Do the FPC and FSMA have effective plans in place to prevent potential cross-border food hazards?
“The most sweeping reform of U.S. food safety laws in more than 70 years.” implemented on Jan 4, 2011, was the result of a development program launched by the FDA under the Food Safety and Modernization Act (FSMA).
Recognizing the need for information regarding new regulatory requirements, the Food Processors of Canada (FPC) held an information session for its members on the impacts of the Preventive Control Rule. The well attended session of 50 participants represented a wide variety of Canadian food manufacturers.
Dr. David Acheson (former assistant commissioner for Food at the USFDA), and Cameron Prince (former vice-president of the Canadian Food Inspection Agency) of The Acheson Group, were invited by the FPC to provide background on FSMA.
The purpose was to highlight the main impacts of the Preventive Control Rule on Canadian food producers exporting to the U.S.
Some key points that came out of the session:
FSMA focuses on preventing, rather than being reactionary, to issues that can cause food-borne illness. The safety schedules apply to firms that manufacture, process, pack or hold food for humans.
These businesses are required to have written plans that identify hazards, specify the steps they’ve put in place to prevent or minimize or those hazards. In addition, they must clearly identify monitoring procedures and record monitoring results, plus specify actions to be taken to correct problems that arise.
When compared to similar HACCP and GFSI programs, there are differences in the new FSMA Preventive Controls Rule that will require companies to re-evaluate and adjust their programs.
With the Preventive Control approach, hazards related to the process, and to plant operation, are controlled under a prerequisite program that now requires the same level of diligence in:
- Record keeping
- Corrective actions as a CCP under HACCP
The Preventive Control approach is portrayed as “HACCP+” in which Prerequisite Programs are identified as Preventive Controls requiring the same level of control as a CCP such as:
- Cleaning and Sanitation
- Allergen Control
Products That Are “Ready-to-Eat”
Processors of Ready-to-Eat (RTE) products exporting to the U.S. may are required to implement an environmental pathogen monitoring program.
If the RTE product is open to the environment after processing and before packaging, and a kill step does not follow the packaging step, an environmental pathogen monitoring program is required.
Foreign Suppliers Verification
U.S. importers must also comply with the Foreign Suppliers Verification Rule, which means U.S. importers need to verify that Canadian Suppliers are in compliance with all U.S. Rules for FDA commodities.

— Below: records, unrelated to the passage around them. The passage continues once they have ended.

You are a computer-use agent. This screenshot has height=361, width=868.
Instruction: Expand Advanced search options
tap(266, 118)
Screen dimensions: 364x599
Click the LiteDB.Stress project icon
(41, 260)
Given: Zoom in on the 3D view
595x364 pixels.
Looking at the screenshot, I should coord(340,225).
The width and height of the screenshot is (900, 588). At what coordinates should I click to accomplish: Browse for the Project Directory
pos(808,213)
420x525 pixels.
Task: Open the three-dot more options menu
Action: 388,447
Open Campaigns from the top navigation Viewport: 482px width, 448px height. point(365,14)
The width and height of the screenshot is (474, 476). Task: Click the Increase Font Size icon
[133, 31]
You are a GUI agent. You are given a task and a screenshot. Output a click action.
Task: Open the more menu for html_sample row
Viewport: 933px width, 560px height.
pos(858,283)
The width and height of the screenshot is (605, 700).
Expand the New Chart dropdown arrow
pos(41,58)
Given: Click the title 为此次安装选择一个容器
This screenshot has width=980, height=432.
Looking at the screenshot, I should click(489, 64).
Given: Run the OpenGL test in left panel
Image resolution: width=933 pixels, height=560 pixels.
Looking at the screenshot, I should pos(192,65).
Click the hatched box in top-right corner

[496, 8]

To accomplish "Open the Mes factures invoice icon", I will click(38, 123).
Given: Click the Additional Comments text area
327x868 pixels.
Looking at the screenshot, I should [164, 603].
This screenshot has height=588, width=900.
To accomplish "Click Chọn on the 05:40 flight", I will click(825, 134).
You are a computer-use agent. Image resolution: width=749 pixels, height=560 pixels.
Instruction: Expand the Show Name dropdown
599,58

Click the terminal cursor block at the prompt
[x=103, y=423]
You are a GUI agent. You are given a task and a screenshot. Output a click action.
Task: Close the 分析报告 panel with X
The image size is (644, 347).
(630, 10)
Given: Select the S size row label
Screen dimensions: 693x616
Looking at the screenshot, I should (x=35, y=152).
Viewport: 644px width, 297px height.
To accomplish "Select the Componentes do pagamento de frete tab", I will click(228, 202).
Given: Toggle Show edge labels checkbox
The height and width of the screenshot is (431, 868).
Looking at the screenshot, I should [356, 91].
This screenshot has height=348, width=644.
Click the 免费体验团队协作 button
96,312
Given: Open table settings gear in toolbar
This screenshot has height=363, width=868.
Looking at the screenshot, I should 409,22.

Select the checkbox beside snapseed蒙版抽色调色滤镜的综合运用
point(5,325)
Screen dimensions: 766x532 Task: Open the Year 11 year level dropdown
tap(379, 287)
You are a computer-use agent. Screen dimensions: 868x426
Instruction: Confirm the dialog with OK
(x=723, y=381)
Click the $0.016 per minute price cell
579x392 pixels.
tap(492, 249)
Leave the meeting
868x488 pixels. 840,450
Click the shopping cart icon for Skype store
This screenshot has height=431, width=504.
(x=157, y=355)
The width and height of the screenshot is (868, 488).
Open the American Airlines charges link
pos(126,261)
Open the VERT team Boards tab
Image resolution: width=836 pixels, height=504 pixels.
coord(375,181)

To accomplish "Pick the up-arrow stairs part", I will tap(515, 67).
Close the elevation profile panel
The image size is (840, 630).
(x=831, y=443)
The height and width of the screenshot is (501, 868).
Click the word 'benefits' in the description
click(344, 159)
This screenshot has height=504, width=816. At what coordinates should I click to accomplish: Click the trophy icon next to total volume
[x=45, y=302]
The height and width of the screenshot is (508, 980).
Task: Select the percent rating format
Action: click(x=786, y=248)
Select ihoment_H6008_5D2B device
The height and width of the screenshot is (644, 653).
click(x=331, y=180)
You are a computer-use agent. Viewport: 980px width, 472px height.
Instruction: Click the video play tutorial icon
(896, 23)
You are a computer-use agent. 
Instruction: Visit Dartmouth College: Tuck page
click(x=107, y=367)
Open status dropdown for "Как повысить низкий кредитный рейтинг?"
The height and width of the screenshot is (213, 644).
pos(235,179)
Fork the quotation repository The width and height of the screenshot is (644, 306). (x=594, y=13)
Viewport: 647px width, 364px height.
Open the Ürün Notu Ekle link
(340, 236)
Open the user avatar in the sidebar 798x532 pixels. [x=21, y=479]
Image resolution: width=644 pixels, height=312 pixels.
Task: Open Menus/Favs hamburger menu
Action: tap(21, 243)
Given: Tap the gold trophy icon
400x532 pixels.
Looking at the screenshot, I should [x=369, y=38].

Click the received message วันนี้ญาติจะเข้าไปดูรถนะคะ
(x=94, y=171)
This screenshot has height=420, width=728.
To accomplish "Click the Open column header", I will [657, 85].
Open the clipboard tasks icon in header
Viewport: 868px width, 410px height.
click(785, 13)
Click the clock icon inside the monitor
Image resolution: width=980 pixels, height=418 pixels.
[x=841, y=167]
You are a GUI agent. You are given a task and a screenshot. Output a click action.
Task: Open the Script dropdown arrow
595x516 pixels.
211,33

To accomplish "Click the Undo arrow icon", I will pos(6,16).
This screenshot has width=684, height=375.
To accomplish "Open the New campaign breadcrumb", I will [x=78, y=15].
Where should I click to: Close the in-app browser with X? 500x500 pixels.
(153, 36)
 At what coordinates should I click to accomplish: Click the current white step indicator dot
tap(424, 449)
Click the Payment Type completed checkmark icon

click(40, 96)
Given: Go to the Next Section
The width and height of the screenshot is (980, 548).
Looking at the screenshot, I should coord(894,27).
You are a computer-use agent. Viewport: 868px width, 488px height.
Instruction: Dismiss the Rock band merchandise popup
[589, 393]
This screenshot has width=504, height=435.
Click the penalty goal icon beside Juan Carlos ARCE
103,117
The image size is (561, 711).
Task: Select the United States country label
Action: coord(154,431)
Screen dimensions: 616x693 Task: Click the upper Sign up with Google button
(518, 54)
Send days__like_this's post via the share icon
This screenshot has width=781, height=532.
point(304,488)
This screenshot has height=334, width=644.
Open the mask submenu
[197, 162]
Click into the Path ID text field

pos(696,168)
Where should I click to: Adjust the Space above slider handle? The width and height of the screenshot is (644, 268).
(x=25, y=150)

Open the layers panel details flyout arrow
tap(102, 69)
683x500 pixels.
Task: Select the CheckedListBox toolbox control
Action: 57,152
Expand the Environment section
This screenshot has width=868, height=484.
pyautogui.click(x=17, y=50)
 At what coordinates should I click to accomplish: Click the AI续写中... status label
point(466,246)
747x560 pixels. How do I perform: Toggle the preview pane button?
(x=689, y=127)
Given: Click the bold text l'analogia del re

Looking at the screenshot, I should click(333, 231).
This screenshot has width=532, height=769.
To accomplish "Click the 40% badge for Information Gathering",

The verification could include an audit by the U.S. importer or a third party representing the U.S. importer.
A qualified individual is required to develop, implement, and monitor the Preventive Controls Program by the Preventative Control Rule.
This individual is known as a Preventive Controls Qualified Individual (PCQI). Although experienced food safety managers can qualify for this position, it is strongly recommended that companies have a certified PCQI on staff.
In most cases this means a QA manager will be required to take a two-and-a-half day certified training program.